It was evidence that some participants in the Bosnian war were more interested in fighting than in promoting a successful outcome to the peace talks that opened yesterday in Geneva. And at the moment, it is forces loyal to Bosnia's Muslim-led government, rather than the Bosnian Serbs, who have the biggest incentive to prolong the war.

The Serbs conquered about 70 per cent of Bosnia last April and May and have devastated cities such as Sarajevo and Bihac in northern Bosnia with months of bombardment. Yet the impression of a relentless Serbian war machine crushing all in its path is misleading. In recent weeks, the Bosnian Serb position has actually deteriorated, and there is good reason to believe it will get worse if, as the West wants, the UN Security Council passes a resolution permitting the use of force to keep Serbian aircraft grounded in the republic.

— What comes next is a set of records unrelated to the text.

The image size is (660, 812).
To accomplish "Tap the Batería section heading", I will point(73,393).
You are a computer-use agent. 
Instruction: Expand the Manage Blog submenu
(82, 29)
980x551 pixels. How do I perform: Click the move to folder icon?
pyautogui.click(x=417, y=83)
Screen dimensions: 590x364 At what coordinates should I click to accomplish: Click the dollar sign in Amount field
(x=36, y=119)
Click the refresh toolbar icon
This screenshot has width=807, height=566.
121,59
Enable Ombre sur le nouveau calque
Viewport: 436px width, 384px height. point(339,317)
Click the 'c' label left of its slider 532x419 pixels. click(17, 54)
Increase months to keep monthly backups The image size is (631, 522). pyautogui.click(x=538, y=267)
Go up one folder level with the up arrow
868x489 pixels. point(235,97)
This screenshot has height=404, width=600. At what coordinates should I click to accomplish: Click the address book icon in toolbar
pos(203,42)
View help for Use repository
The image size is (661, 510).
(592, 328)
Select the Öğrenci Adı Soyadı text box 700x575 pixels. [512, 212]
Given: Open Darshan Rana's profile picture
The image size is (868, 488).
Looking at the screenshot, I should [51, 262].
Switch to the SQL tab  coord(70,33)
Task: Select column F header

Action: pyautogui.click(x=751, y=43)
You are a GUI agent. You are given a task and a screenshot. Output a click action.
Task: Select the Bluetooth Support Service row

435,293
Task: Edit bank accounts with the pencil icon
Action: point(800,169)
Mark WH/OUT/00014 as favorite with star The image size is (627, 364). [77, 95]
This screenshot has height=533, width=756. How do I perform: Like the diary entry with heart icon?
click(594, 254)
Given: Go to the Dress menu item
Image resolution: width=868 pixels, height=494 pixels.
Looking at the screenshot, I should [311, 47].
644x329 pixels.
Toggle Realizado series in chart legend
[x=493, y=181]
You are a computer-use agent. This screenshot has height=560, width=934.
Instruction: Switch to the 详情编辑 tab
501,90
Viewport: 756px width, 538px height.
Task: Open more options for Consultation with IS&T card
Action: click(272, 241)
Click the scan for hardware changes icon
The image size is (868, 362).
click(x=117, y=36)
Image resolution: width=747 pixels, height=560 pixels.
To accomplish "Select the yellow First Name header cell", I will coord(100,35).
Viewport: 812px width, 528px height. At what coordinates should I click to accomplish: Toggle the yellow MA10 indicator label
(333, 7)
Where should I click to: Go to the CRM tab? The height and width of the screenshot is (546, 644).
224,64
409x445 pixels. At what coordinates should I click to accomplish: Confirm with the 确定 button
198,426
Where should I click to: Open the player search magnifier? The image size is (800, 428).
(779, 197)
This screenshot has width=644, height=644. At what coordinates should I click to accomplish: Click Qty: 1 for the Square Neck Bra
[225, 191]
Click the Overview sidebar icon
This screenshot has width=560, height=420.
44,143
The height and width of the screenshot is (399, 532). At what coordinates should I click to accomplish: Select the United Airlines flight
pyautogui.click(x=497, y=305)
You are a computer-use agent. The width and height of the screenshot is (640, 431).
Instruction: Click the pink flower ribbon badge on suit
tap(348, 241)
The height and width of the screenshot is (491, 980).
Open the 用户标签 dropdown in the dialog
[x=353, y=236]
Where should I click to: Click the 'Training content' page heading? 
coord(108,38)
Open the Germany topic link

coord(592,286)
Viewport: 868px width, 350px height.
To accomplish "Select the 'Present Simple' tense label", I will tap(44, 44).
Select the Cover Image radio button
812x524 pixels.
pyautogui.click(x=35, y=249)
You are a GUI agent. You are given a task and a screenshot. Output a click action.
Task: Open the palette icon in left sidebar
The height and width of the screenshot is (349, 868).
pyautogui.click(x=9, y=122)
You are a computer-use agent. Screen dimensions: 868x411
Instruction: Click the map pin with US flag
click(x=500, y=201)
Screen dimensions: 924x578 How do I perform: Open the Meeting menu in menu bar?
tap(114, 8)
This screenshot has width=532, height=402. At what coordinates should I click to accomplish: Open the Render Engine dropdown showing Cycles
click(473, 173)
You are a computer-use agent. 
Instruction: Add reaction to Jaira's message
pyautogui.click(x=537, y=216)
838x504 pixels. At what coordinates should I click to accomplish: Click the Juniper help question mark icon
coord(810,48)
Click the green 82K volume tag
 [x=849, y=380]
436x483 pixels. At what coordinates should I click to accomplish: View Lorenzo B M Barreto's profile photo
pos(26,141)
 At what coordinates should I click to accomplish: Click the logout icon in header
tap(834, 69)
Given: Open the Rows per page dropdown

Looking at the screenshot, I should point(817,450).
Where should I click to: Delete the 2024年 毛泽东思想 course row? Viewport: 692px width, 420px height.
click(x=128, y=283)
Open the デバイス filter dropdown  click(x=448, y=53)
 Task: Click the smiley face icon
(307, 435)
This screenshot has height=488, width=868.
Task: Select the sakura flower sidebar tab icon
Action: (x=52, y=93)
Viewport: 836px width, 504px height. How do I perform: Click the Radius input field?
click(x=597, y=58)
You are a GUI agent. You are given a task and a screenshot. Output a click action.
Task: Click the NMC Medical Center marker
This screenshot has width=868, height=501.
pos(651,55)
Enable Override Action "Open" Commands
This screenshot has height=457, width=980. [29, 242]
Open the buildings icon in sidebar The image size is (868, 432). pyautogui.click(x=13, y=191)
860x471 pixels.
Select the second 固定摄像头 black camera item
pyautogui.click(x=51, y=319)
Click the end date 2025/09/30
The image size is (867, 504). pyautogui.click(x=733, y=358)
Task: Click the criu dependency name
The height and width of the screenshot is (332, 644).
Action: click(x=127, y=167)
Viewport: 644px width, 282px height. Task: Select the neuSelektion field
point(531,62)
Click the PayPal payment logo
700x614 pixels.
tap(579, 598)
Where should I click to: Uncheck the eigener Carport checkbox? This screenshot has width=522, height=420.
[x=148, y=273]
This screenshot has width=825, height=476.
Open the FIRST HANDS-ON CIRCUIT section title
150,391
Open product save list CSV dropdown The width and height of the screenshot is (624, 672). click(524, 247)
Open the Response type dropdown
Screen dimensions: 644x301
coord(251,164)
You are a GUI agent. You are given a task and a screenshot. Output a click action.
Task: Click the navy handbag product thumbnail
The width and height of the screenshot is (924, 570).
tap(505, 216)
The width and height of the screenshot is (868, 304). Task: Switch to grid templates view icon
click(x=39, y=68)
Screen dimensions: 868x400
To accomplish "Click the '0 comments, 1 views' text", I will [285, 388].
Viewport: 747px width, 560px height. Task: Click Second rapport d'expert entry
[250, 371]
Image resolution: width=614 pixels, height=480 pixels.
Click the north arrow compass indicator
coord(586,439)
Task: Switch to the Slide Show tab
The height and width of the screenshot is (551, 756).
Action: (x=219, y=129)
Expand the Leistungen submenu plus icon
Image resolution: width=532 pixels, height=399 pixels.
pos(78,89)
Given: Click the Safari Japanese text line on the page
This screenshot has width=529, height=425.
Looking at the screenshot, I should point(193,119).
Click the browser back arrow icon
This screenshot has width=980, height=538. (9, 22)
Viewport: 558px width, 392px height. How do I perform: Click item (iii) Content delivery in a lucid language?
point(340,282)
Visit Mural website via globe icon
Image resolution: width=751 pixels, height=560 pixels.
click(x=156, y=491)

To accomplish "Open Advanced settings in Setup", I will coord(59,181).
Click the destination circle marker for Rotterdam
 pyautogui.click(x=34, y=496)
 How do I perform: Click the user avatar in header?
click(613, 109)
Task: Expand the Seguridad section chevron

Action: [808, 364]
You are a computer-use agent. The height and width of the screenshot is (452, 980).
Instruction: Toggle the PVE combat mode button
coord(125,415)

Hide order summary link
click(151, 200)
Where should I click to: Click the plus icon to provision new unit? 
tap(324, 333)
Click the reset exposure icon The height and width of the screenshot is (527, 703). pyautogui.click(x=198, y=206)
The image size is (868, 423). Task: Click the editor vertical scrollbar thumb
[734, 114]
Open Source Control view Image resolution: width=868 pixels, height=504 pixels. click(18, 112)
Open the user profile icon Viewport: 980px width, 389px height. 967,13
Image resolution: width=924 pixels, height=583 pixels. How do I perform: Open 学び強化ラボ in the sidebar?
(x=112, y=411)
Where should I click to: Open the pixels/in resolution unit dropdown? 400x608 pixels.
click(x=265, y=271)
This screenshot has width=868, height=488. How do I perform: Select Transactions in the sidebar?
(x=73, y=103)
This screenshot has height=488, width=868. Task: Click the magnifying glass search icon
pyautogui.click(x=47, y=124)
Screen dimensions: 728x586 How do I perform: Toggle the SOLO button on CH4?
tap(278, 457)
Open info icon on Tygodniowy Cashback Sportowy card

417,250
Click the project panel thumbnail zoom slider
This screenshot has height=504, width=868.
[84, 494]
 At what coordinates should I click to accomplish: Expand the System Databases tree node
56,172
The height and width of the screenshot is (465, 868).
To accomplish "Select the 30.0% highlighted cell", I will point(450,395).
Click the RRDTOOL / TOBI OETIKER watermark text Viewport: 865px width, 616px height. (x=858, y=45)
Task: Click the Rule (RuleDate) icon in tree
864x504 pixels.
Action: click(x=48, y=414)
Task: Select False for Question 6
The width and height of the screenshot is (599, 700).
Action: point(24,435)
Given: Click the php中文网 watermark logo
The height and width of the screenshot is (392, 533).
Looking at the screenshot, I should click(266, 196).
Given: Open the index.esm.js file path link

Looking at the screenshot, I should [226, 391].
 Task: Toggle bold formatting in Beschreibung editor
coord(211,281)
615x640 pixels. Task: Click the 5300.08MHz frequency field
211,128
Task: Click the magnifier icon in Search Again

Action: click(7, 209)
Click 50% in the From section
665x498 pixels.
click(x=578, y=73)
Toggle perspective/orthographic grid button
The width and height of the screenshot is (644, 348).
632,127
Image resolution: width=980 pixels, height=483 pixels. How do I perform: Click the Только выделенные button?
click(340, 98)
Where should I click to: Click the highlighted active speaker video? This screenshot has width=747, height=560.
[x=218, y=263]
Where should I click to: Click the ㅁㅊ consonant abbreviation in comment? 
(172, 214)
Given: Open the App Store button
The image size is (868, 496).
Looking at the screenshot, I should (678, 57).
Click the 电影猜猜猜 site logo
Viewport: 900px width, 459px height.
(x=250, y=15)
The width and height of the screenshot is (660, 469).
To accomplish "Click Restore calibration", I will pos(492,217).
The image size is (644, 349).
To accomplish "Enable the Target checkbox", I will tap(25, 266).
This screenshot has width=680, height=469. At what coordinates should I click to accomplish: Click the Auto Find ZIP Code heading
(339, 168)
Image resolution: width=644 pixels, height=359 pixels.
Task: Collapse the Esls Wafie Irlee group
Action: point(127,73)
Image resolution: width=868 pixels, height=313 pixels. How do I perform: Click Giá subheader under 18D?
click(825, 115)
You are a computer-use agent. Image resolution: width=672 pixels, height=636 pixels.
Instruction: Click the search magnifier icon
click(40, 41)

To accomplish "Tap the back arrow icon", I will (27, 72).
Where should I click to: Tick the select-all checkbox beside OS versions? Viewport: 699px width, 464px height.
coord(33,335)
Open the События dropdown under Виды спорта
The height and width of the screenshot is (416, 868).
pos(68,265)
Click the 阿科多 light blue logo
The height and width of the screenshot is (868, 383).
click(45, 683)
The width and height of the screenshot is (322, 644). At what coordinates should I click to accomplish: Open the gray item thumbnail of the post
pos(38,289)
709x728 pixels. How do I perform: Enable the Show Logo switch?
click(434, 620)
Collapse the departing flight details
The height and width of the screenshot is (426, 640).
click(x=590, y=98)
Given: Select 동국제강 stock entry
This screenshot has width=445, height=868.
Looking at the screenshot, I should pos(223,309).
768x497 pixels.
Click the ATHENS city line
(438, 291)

This point was underlined in a report by UN intelligence experts in Sarajevo that was leaked on Friday. 'They (the Bosnian government forces) are convinced that military intervention is inevitable and are gaining confidence in their own capabilities with or without outside help. The (Bosnian) presidency and their military leaders are not willing to end the war under current conditions,' the report said.

On several crucial fronts, the Muslim-led forces are applying increasing pressure on the Serbs. In eastern Bosnia, near the Drina river that marks the republic's border with Serbia, the Muslims have recaptured territory that the Serbs overran last spring. In central Bosnia, Captain Lee Smart, an officer serving in Britain's 2,400-strong UN contingent, reported last week that the Muslims had made 'considerable progress into Serb salients'.

Outside Sarajevo, according to UN officials, the Muslims have massed 10,000 fighters for an offensive to lift the Serbian siege of the capital. While the UN intelligence report questioned the Muslims' chances of success in liberating Sarajevo, the government forces are much better-organised than they were at the outset of the war, and it also seems likely that they now outnumber the Serbs.

Above all, the government forces are close to cutting a land corridor in northern Bosnia near the town of Brcko that the Serbs use to send supplies from Serbia to Bosnian Serb-held territory. Western military sources said last Thursday that government troops had severed this corridor in five places. They added that the Serbs had been compelled to use aircraft to resupply their forces.

Radovan Karadzic, the Bosnian Serb leader, insisted last week that the Serbs had flown no combat missions since mid-October and that helicopters were used mainly to ferry wounded soldiers from battle zones. Western military experts and UN officials accept that there have been no combat flights, but say the helicopters are transporting weapons and ammunition to reinforce Serbian positions in northern Bosnia.

The Muslims argue that, with even limited foreign military help, they could consolidate their recent advances. But the UN Security Council has refused to lift the arms embargo against the Muslims, and that is one reason why Sarajevo's defenders have come to view the UN as an unfriendly, even biased, organisation.

Boutros Boutros-Ghali, the UN Secretary-General, did not help matters when he visited the capital on New Year's Eve and appeared to belittle the misery and slaughter being endured by its inhabitants. 'You have a situation which is better than 10 other places in the world,' he said.

Bosnia's Muslim President, Alija Izetbegovic, did not even bother to stay in Sarajevo for the UN chief's trip, and made clear on Friday that he had little faith in the Geneva talks. 'We are fighting against criminals and not against the people. I personally think the negotiations will not last long,' he said.

If the Muslims' determination to fight on and the Serbs' desire to hold on to their conquests pose serious problems for the UN, so does the Bosnian Croat strategy. Although Western leaders seem not to want to discuss it openly, the Croats have turned western Herzegovina into what amounts to a province of Croatia, complete with the same currency and flag used in Zagreb. With good reason, the Muslims suspect that the Croats, their nominal allies, are more interested in carving up Bosnia with the Serbs than in reversing the Serbian gains.